* _Work to complete_
Go line by line through the entries and show those that hold the string "field".

* _Input material_

#####

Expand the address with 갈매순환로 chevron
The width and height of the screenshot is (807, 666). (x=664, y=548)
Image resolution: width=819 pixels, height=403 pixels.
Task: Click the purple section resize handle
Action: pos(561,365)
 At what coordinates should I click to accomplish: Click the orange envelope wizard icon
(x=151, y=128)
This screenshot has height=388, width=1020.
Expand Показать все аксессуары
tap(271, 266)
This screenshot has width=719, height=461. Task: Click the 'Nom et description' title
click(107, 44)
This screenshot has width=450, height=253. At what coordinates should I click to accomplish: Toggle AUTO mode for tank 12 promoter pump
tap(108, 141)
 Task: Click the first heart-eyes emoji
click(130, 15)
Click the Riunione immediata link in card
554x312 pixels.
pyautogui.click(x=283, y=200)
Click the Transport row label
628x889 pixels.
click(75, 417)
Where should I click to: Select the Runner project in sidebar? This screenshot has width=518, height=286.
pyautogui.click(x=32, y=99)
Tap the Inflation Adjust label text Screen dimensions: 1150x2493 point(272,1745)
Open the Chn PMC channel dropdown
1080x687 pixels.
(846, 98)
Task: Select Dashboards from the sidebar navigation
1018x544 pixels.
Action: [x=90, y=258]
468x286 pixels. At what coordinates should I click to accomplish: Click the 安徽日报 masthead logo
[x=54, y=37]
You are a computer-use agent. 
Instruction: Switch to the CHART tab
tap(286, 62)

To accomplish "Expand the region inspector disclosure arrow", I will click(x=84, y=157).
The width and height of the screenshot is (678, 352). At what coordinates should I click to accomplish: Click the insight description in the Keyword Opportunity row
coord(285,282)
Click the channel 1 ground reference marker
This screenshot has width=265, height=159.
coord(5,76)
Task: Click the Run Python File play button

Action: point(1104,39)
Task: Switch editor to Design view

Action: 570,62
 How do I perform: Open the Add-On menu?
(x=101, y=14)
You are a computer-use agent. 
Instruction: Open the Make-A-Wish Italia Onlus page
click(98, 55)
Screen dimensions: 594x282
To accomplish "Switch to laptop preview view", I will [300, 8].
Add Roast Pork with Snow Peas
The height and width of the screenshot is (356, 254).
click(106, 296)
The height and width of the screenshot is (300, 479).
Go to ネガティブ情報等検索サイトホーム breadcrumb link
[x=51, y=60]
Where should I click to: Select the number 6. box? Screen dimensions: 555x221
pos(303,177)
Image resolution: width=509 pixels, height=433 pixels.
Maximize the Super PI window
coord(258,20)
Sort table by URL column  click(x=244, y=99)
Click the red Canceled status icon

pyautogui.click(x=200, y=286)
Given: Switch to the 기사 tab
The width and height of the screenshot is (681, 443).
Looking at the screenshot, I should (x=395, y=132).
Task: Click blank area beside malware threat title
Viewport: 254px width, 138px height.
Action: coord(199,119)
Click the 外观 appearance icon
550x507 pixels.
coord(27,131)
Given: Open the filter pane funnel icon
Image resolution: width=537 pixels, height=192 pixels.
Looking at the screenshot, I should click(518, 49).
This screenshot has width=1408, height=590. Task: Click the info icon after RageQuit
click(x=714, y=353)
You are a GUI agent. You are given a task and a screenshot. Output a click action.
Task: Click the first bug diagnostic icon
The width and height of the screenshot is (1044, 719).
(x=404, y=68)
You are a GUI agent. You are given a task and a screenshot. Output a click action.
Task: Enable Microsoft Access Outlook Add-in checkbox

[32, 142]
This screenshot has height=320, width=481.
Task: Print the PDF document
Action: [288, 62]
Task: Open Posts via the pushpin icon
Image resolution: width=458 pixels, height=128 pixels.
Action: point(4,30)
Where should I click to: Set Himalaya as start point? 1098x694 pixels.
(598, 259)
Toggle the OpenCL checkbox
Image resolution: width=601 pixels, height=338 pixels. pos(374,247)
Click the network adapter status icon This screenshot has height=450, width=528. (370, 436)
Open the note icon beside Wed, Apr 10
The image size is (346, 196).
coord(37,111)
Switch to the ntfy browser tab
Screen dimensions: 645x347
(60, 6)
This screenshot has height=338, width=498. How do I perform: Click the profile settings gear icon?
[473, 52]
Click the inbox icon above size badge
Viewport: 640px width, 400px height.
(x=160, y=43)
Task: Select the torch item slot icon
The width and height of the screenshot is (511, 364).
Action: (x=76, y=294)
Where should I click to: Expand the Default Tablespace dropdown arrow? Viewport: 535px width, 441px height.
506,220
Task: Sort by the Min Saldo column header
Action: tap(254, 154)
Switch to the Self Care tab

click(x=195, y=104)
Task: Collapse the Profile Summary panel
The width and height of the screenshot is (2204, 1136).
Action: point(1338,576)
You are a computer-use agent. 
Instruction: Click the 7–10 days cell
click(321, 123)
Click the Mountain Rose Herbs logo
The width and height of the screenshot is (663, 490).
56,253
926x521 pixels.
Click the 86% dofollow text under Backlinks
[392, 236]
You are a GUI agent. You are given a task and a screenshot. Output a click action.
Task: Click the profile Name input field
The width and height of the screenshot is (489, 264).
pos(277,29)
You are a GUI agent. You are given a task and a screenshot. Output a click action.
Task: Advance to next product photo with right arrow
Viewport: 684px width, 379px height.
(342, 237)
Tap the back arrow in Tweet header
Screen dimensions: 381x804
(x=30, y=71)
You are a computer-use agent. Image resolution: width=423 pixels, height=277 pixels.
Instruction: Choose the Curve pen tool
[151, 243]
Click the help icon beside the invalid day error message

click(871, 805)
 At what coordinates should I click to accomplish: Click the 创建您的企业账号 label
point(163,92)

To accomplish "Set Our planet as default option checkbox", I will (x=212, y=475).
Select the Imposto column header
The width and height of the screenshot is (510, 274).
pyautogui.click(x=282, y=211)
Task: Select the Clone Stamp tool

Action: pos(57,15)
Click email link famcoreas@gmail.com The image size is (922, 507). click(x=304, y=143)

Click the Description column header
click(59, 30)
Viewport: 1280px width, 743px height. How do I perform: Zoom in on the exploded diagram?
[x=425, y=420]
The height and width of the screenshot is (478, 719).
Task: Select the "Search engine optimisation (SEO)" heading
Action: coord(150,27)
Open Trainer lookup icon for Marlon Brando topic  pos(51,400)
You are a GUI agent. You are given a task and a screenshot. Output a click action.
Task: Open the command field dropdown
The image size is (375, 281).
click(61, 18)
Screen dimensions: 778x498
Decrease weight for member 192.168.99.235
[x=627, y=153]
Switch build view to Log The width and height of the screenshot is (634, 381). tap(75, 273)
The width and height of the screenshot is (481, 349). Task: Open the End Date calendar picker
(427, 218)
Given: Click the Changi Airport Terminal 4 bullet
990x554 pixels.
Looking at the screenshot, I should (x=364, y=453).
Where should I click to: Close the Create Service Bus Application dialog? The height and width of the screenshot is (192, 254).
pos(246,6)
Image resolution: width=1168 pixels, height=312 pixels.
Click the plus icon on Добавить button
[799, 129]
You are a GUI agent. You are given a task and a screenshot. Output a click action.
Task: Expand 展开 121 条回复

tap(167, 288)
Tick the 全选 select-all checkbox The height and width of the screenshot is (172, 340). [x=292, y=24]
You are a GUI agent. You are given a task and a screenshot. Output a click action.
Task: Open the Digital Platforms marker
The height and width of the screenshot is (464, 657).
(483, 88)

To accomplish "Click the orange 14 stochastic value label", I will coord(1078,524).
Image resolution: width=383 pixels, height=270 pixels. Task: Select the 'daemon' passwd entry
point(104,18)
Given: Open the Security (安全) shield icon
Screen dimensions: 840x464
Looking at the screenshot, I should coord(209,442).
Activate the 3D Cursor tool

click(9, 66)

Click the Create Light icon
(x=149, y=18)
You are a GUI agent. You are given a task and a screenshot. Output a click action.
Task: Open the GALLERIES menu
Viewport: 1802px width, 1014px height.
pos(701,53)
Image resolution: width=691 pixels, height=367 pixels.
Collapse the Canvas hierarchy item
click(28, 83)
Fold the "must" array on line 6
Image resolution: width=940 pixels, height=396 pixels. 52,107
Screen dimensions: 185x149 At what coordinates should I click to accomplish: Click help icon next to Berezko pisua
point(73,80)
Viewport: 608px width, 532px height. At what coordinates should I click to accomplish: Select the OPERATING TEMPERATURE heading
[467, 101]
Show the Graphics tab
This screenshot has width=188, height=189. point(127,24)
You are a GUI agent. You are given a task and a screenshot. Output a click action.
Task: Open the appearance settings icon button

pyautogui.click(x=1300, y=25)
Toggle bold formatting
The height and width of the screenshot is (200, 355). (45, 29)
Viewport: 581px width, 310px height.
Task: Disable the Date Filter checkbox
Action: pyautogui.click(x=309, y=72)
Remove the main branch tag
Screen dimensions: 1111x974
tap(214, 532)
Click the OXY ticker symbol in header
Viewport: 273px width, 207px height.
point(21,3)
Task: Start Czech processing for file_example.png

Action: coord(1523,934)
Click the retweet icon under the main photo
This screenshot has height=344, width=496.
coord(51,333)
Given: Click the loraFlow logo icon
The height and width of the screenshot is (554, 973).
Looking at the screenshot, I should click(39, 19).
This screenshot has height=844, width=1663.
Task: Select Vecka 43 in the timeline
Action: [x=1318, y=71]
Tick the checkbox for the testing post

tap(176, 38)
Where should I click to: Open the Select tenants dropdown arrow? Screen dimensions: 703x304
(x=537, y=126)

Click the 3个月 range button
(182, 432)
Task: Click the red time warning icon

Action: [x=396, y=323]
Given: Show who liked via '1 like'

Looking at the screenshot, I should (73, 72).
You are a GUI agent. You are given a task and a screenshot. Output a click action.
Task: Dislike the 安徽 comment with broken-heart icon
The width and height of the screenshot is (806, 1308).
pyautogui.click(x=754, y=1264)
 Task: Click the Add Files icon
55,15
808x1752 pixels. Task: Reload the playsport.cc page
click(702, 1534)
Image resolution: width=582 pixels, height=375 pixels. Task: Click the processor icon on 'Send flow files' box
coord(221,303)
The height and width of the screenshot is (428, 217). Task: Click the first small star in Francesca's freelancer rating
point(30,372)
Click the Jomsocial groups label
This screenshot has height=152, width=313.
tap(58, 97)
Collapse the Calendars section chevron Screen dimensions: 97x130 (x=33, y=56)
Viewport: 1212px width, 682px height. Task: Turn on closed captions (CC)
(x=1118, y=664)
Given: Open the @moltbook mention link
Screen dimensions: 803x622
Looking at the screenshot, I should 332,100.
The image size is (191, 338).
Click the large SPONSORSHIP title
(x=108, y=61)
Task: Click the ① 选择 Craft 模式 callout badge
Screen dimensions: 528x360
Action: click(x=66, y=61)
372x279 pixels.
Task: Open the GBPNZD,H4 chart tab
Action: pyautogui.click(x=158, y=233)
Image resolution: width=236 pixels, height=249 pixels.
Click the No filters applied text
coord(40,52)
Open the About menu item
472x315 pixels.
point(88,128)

#####

* _Response for this exercise_
Task: Click the profile Name input field
Task: Open the command field dropdown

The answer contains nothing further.